The Treadwell mine and mill closed for Christmas, the first holiday since the Fourth of July. Many of the men celebrated the occasion in Juneau.
Herman Hart, W. H. McPhee and James Winn have dissolved the partnership known as Hart & Co., and Winn has purchased the entire business, including the bar stock. ?Slim Jim? is now the sole proprietor of the Opera House at Second and Seward Streets. He was born in Cornwall and came north during the Cassiar rush and to Juneau with the first settlers.
JANUARY 2, 1888-The New Year started off with a bang on Douglas Island. At 7 p.m. yesterday a powder magazine containing about a ton of giant powder exploded. This magazine was not the Treadwell mine?s main storage but was used to store powder that was to be used immediately. All the glass on one side of the big mill was shattered, and the doors were damaged. The shock was very strong in Juneau but was hardly felt underground in the mine. Robert Adkins, who attended the magazine, was blown to pieces, and there were a few minor injuries in the mill.
JANUARY 7, 1888-A masquerade ball is being held tonight at the Franklin Music Hall.
JANUARY 14, 1888-The mail steamer Idaho, Captain Hunter, brought 12 passengers and 130 tons of freight for Juneau this week. Among the passengers was Fr. John Althoff, priest at the Catholic Church, who had been to Victoria on church business.

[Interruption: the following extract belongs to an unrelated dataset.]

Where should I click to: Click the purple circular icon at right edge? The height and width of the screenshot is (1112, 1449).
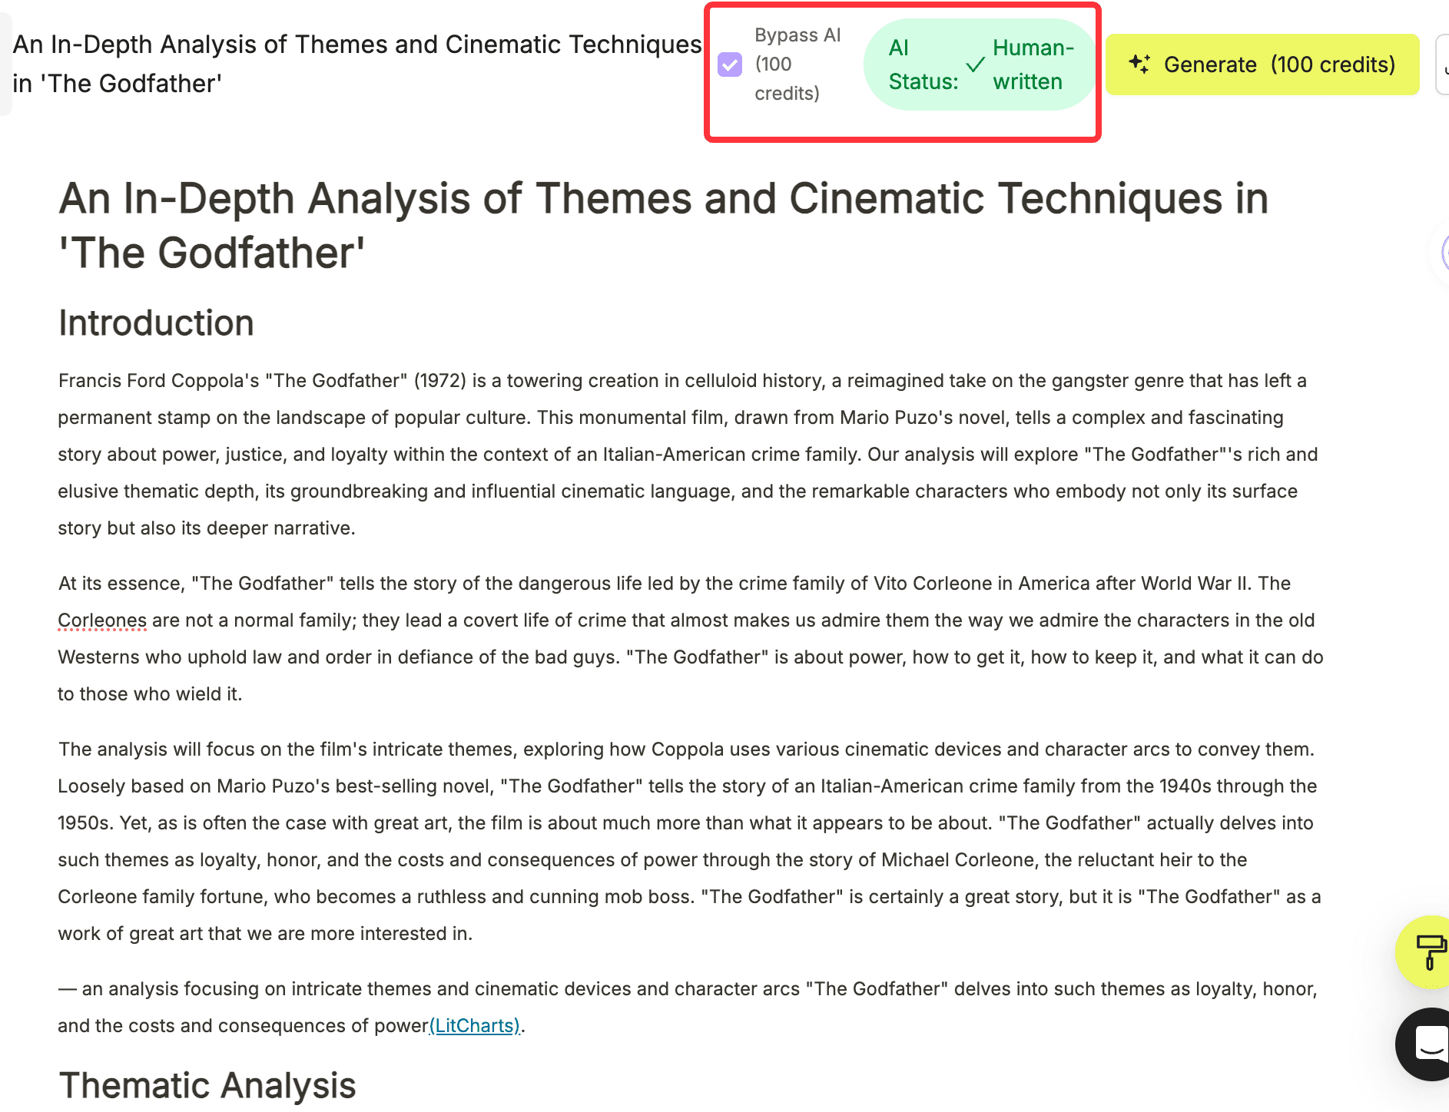[x=1443, y=253]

JANUARY 21, 1888-Coasting down the hill from the top of Chicken Ridge is great sport for young old.
Judge Lafayette Dawson, president of the Territorial Board of Education, has been visiting the Juneau schools during the past week while here on court business.
A new resident of Juneau is Bernard M. Behrends, a young man of 26, who came over from Sitka late in December to take charge of the branch store of the Sitka Trading Company. A native of Bavaria, he came to this country with his parents when he was in 16, worked on a farm and clerked in a store in Nebraska and later moved to California where he did some prospecting and mining. He came north to Sitka last May to do further prospecting but instead went to work for John G. Brady at the Sitka Trading Company. In addition to running the store here, he will be agent for the steamer Leo which calls here frequently.